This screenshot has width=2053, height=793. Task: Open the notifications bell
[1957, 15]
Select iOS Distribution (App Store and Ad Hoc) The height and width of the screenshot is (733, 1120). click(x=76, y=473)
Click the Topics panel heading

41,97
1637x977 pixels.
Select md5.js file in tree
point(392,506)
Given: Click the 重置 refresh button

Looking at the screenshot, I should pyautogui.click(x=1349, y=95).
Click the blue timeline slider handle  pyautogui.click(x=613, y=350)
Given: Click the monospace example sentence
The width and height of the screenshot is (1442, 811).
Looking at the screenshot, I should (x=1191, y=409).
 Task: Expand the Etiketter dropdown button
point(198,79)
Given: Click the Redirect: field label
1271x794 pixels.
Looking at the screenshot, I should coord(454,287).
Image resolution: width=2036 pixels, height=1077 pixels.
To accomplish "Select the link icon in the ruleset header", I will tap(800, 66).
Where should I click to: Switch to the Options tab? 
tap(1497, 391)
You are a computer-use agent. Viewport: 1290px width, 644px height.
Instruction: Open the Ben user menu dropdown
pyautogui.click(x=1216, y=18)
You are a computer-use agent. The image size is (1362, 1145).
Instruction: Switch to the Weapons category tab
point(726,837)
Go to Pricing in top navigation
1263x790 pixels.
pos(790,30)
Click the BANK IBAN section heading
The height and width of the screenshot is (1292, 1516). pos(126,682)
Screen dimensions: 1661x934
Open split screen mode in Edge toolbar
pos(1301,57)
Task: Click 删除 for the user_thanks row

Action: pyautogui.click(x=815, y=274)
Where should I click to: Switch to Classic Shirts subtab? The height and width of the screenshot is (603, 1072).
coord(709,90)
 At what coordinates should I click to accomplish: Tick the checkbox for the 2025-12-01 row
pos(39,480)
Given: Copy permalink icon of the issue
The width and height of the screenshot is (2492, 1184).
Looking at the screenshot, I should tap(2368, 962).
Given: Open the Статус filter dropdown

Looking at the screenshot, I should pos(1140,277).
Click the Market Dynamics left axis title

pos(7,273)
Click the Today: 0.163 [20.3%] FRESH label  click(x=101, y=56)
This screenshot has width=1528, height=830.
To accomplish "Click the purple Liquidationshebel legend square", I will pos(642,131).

→ TASK OBJECTIVE
Could you transcribe the whole listing above without any edits?

→ EXERCISE SOLUTION
This screenshot has width=2053, height=793. Task: Open the notifications bell
[1957, 15]
Select iOS Distribution (App Store and Ad Hoc) The height and width of the screenshot is (733, 1120). click(x=76, y=473)
Click the Topics panel heading

41,97
1637x977 pixels.
Select md5.js file in tree
point(392,506)
Given: Click the 重置 refresh button

Looking at the screenshot, I should pyautogui.click(x=1349, y=95).
Click the blue timeline slider handle  pyautogui.click(x=613, y=350)
Given: Click the monospace example sentence
The width and height of the screenshot is (1442, 811).
Looking at the screenshot, I should (x=1191, y=409).
 Task: Expand the Etiketter dropdown button
point(198,79)
Given: Click the Redirect: field label
1271x794 pixels.
Looking at the screenshot, I should coord(454,287).
Image resolution: width=2036 pixels, height=1077 pixels.
To accomplish "Select the link icon in the ruleset header", I will tap(800, 66).
Where should I click to: Switch to the Options tab? 
tap(1497, 391)
You are a computer-use agent. Viewport: 1290px width, 644px height.
Instruction: Open the Ben user menu dropdown
pyautogui.click(x=1216, y=18)
You are a computer-use agent. The image size is (1362, 1145).
Instruction: Switch to the Weapons category tab
point(726,837)
Go to Pricing in top navigation
1263x790 pixels.
pos(790,30)
Click the BANK IBAN section heading
The height and width of the screenshot is (1292, 1516). pos(126,682)
Screen dimensions: 1661x934
Open split screen mode in Edge toolbar
pos(1301,57)
Task: Click 删除 for the user_thanks row

Action: pyautogui.click(x=815, y=274)
Where should I click to: Switch to Classic Shirts subtab? The height and width of the screenshot is (603, 1072).
coord(709,90)
 At what coordinates should I click to accomplish: Tick the checkbox for the 2025-12-01 row
pos(39,480)
Given: Copy permalink icon of the issue
The width and height of the screenshot is (2492, 1184).
Looking at the screenshot, I should tap(2368, 962).
Given: Open the Статус filter dropdown

Looking at the screenshot, I should pos(1140,277).
Click the Market Dynamics left axis title

pos(7,273)
Click the Today: 0.163 [20.3%] FRESH label  click(x=101, y=56)
This screenshot has width=1528, height=830.
To accomplish "Click the purple Liquidationshebel legend square", I will pos(642,131).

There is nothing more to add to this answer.